**Challenges**:
(a) In the site architecture lesson, what four things does site architecture consist of?
(b) Using the site architecture lesson, explain why important content should be kept in the top two directories of a site.
(c) Carry on the site architecture lesson from its final sentence.

Goals of this lesson
.. Define site architecture
.. Discover why site architecture is important
.. Learn about key elements of site architecture
.. Learn how each element impacts search engines
.. Learn what to do to avoid compatibility issues
Site architecture consists of your site’s navigation structure, the look and
feel of the site (site design), the page layout and the structure of various
elements on your page. Basically it is the entire framework that supports your
web site content.
Search engine rankings are impacted by site architecture decisions made in the
web site design and development stage. By using search engine unfriendly design,
you can sabotage your own site’s ability to rank well and be found by your target
audiences.
.. Using site design components that are compatible with search engine spiders.
.. Having content that is useful and relevant to searchers and other sites (for
linking purposes).
.. Ensuring your site design does not contain elements that negatively impact
a search engine’s ability to index it.
.. Using a navigation and linking structure that encourages regular indexing
by search engines.
Elements of Site Architecture That Impact Search Ranking
• Directory structure
• File naming
• Page file extensions
• Navigation menus
• Multiple entry points
• Heading tags
• Robots META Tag / Robots.txt file
• Error trapping
• Site maps
• Cascading Style Sheets (CSS)
• Server Side Includes (SSI)
• Text content
• Image maps /graphics
• ALT IMG tags
• Intro / splash pages
• Dynamic content
• Tables
• Frames
• Flash
Now let’s go through these elements one by one.
Directory Structure
It is widely believed that many search engines only index web sites to a depth
of 2 levels or a maximum of 50-60 files. Therefore, you should try to keep important
content that you want indexed in the top two directories of your site i.e. www.site.com/level1/level2/page.htm.

**Recorded information**:
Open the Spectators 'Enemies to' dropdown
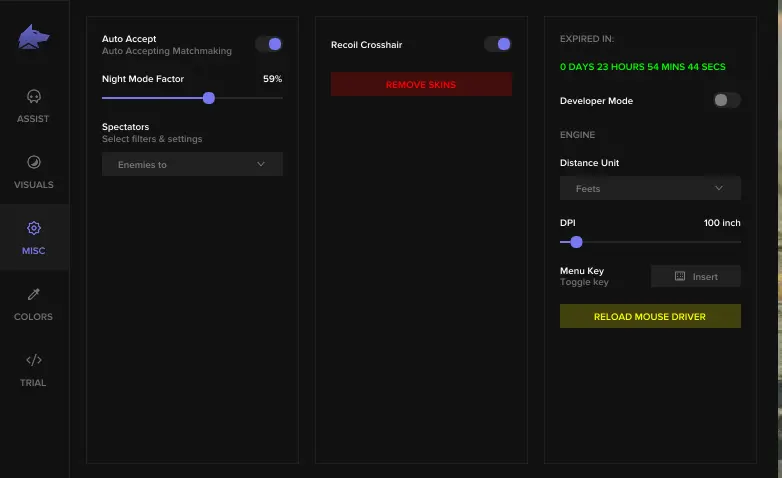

**Written answers**:
(a) Site architecture consists of the site's navigation structure, its look and feel (site design), the page layout, and the structure of the various elements on the page.

(b) Many search engines are widely believed to index web sites only to a depth of two levels or to a maximum of 50-60 files. Content placed deeper may therefore go unindexed, so important content belongs in the top two directories, as in www.site.com/level1/level2/page.htm.

(c)
See our diagram below:

If you have a very large site and need more of your pages and deeper content indexed, it is recommended that you utilize the Trusted Feed and Paid Inclusion services provided by some engines. We’ll look at these in more detail later in this course.
Search engines index the content of your web page and image file names. To contribute
to your page’s relevancy weight for those pages, you can include keywords and
phrases in those file names. For example, if you were optimizing a jewelry site,
instead of using a page name of catalog7.htm, use gold-jewelry.htm. Instead
of naming an image photo43.jpg, use gold-chain.jpg.
Remember that many search engines cannot distinguish individual words from file
names unless they are separated by a hyphen. That’s why you see many companies
using hyphenated domain names.
So if you want search engines to pick up the keywords in your file names, instead
of using www.site.com/usedcarparts.htm, use www.site.com/used-car-parts.htm.
Don’t use underscores, because apparently these are not recognized as a separator
by engines.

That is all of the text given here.